Technologies for recovery of iron from red mud: Processes, challenges and opportunities

Abstract

Red mud, a byproduct of alumina production, presents significant challenges due to its large-scale production and inefficient utilization, leading to substantial environmental and health hazards. Traditional disposal methods, such as land-based stockpiling, exacerbate environmental degradation, including soil and groundwater contamination, air pollution, and associated health risks. However, red mud, rich in valuable metals, particularly iron, offers a secondary resource for value-added utilization. This review evaluates various iron extraction methods, including physical, chemical, and pyrometallurgical techniques.
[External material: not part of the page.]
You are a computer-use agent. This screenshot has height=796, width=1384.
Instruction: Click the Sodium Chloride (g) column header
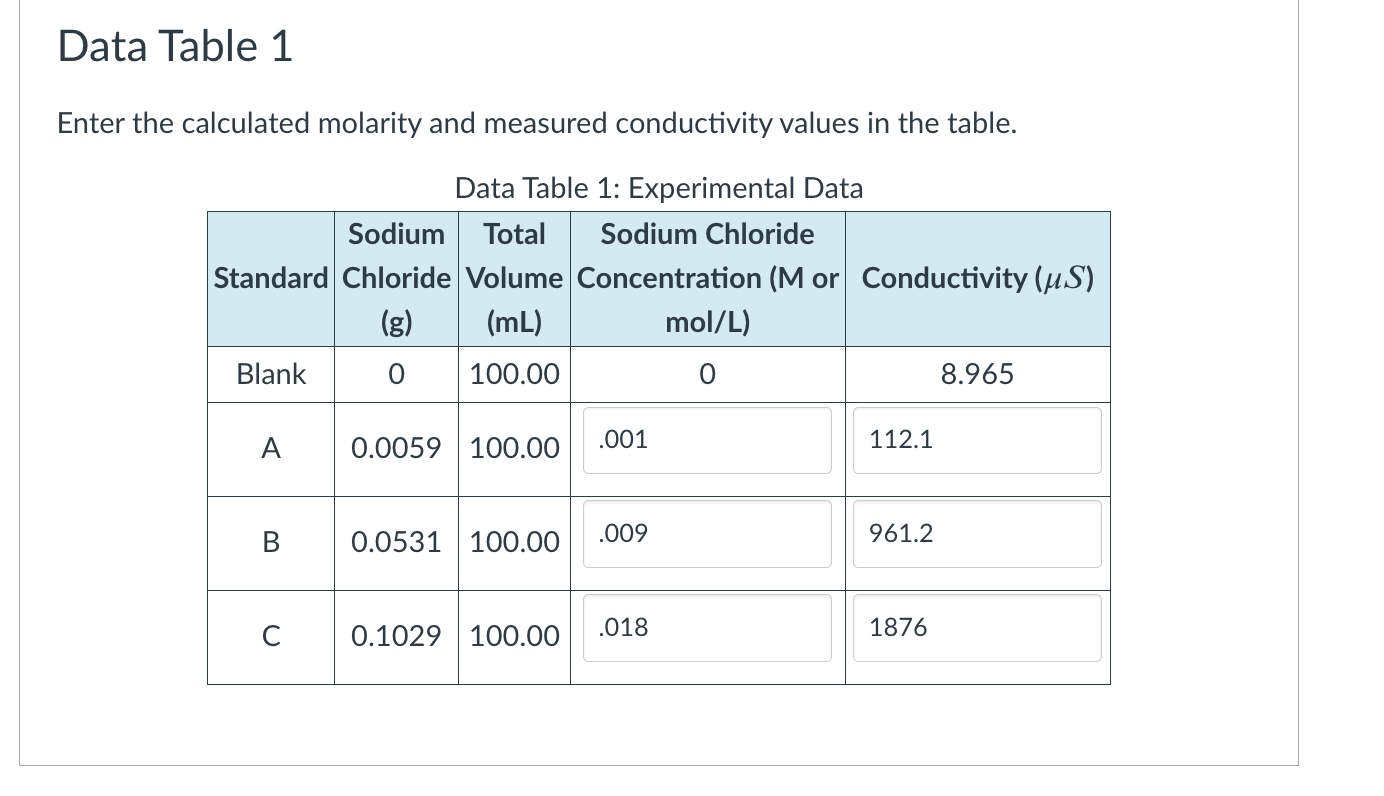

Physical methods like magnetic separation and flotation, alongside chemical and hydrometallurgical methods like acid leaching, often encounter obstacles such as low iron recovery rates and acidic wastewater generation. Pyrometallurgical methods, despite their effectiveness, are hindered by high energy consumption and environmental concerns. Conversely, biomass pyrolytic reduction followed by magnetic separation within pyrometallurgical methods has emerged as a promising alternative. However, significant gaps remain in understanding the transformation mechanisms of iron minerals and impurities during biomass pyrolytic reduction, the kinetics of reduction specific to red mud, optimizing biomass quantities, and the nature of produced pyrolytic gases. Addressing these gaps is essential for realizing the full potential of biomass pyrolytic reduction as a sustainable solution for iron extraction from red mud, mitigating environmental impact and fostering sustainability.